Wright didn’t begin her art career as a printmaker. Initially she began as a painter, working in the encaustic medium, which is a beeswax-based paint. It is a laborintensive process, she said, that requires melting the wax, adding resin and pigment, and applying it while it is still liquid so that it hardens immediately. The paint is then moved around, with layers being added and subtracted until the artist is satisfied with the result.
“I did some traditional oil painting in the very beginning,” she said. “That’s where I started. Encaustic painting appealed to me because it’s got this unique surface quality. The waxy quality is very interesting, and I loved the idea of building up some layers and then selectively removing things and exposing what’s underneath. That’s why printmaking appeals to me also. It’s the same type of thing where you’re concealing – and then revealing – the layers.”
Having a mother-in-law who is a printmaker stirred Wright’s interest in the art form about five years ago. She was also influenced by the fact that Margot Rubin – who taught her encaustic painting in the first place – is also a master printmaker. Wright said that printmaking does relate to encaustic painting somewhat in that the art- ist thinks in layers. She added that she was attracted to printmaking because while encaustic art is labor intensive, a printmaker can go into a studio and make a few different iterations of the same image in one afternoon.
The Liberty Street Printmakers have worked together at the Newport Art Museum for some time now – some members have been with each other for more than 10 years. The group’s primary interest is in the act of coming together to express themselves through printmaking. Wright joined the group five years ago. Rubin, who hails from Providence, is the group’s instructor. According to Wright, Rubin has taught the group a variety of printmaking processes.
“It’s been great because all of the people in the group are devoted to printmaking, but everyone is doing different types of printmaking,” said Wright. “It’s kind of a collaborative process because you play off what other people are doing. You learn from what they are doing. The more you learn, the more you realize you don’t know.”
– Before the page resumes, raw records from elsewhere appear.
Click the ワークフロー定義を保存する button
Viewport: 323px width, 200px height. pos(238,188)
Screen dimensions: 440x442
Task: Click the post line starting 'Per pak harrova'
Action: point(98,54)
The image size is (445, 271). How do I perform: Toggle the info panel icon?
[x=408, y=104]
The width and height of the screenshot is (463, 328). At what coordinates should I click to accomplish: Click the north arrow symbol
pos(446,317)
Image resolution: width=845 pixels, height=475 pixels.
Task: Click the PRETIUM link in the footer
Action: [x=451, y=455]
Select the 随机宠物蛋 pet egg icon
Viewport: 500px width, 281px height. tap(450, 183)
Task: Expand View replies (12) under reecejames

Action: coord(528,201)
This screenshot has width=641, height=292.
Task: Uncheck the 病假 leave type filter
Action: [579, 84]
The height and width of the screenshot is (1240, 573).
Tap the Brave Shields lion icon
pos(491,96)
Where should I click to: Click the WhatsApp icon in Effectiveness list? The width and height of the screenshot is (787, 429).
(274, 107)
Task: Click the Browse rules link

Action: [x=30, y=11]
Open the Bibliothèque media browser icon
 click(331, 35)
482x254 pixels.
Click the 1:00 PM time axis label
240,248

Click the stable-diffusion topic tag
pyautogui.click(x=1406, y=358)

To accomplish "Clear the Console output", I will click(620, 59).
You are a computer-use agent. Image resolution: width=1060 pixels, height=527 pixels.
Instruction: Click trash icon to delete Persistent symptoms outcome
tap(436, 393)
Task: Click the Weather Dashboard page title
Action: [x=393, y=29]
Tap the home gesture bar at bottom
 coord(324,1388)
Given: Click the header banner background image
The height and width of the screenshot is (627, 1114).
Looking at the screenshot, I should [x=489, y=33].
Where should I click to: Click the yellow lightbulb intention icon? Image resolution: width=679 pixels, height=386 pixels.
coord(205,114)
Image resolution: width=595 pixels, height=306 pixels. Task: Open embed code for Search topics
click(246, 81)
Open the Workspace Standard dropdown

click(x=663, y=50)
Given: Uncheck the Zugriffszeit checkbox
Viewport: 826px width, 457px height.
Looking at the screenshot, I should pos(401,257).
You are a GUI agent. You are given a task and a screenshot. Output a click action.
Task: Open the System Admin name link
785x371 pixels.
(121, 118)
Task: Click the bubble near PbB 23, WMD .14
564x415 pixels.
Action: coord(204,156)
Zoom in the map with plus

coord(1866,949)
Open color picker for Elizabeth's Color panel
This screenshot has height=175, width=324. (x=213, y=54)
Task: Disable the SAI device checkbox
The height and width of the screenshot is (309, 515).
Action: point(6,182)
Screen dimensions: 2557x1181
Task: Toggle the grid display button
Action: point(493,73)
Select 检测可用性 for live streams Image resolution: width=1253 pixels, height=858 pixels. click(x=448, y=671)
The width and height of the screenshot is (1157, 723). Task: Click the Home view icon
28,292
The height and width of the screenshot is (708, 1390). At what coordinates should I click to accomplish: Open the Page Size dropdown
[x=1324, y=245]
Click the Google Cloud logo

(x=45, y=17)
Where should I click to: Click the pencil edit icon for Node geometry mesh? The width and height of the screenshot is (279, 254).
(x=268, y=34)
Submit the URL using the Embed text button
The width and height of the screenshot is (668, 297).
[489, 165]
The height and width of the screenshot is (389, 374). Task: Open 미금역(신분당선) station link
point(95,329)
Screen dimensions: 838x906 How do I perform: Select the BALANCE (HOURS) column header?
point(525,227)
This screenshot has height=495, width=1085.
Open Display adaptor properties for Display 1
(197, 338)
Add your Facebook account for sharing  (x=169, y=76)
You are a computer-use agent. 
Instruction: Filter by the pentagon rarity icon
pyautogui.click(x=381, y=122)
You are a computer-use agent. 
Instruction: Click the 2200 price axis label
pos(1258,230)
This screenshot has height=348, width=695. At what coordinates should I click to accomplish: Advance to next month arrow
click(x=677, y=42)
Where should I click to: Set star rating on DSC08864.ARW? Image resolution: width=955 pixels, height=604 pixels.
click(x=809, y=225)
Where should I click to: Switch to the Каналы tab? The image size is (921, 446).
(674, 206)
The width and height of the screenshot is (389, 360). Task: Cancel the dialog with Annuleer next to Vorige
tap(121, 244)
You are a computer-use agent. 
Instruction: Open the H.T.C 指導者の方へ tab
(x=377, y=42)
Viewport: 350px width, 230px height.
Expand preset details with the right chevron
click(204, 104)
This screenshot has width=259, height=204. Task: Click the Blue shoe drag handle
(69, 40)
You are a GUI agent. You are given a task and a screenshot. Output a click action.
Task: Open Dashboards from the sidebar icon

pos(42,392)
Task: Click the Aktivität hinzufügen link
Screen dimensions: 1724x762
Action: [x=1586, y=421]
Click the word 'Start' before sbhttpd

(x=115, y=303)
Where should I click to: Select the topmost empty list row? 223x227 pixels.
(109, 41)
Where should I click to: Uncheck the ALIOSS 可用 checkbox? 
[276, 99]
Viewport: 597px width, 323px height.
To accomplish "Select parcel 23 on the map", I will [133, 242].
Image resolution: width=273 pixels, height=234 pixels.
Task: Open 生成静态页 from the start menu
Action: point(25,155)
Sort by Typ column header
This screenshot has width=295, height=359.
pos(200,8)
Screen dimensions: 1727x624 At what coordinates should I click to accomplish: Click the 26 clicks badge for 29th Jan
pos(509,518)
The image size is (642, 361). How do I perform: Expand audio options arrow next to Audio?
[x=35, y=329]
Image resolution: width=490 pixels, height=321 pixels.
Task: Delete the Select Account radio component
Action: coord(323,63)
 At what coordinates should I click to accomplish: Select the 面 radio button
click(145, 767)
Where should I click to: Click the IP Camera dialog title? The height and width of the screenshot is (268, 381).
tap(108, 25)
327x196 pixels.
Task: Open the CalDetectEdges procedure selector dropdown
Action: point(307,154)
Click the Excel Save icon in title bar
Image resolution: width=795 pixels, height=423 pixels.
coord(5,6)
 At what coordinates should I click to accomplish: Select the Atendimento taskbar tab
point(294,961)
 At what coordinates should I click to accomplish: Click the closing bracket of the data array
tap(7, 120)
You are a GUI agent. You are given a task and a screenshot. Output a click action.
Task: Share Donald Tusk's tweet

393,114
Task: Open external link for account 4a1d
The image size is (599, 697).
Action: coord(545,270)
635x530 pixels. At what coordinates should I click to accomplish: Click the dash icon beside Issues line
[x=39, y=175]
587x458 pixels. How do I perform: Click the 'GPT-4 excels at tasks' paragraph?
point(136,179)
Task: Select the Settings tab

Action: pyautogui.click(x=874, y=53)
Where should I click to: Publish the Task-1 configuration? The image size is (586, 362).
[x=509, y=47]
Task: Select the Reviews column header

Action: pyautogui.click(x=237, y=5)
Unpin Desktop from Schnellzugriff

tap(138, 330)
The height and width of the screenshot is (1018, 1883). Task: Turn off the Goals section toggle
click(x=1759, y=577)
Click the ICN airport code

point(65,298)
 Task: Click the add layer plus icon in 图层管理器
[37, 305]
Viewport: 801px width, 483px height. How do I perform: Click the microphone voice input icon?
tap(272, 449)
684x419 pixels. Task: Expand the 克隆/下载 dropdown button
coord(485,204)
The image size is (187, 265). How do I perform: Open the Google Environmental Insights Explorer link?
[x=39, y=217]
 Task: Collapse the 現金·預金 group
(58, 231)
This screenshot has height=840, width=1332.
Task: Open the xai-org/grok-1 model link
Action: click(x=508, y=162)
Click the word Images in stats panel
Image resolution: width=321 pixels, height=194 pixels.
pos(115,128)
The show at the Narrows Center is special for Wright because although the artists have been working together for some time, they don’t often get a chance to show their work publicly. She said it’s a great opportunity to put each individual’s work in frames and display them together on a wall so it can be looked at as one whole body of work. “It’s a great opportunity for us,” she said. “We’re thrilled to have it.”
The other printmakers who will be displaying alongside Wright and Rubin are Kelley Albert, Ginger Lacy, Marion Wilner, Deb Talbot, Robin Vallese, Mary Evans and Brian Pitts. The artists hail from various parts of Rhode Island and Massachusetts. There will be all different types of prints, including collagraphs, woodcuts, solarplate etchings and lithography.
Wright cites the abstract-expressionist movement – along with contemporary painters – as her primary influences. Although the group she is working with now is based in Newport, Wright stressed that she is supportive of the burgeoning art scene in Jamestown. She noted that she draws inspiration from the work of local printmakers like Peter Marcus, Josey Wright and Dan Wood.
The Narrows Center says that the exhibit will offer a glimpse into the creative and varied world of printmaking, with a range of techniques being used – from graphic and painterly monotypes, to woodcuts, paper lithographs and mixed media.
The opening reception will take place on Sunday, June 10, from 1 to 4 p.m. at the Narrows Center located on 16 Anawan St. in Fall River. Gallery hours are Tuesday through Saturday from noon to 5 p.m. The exhibit will be on display through July 14.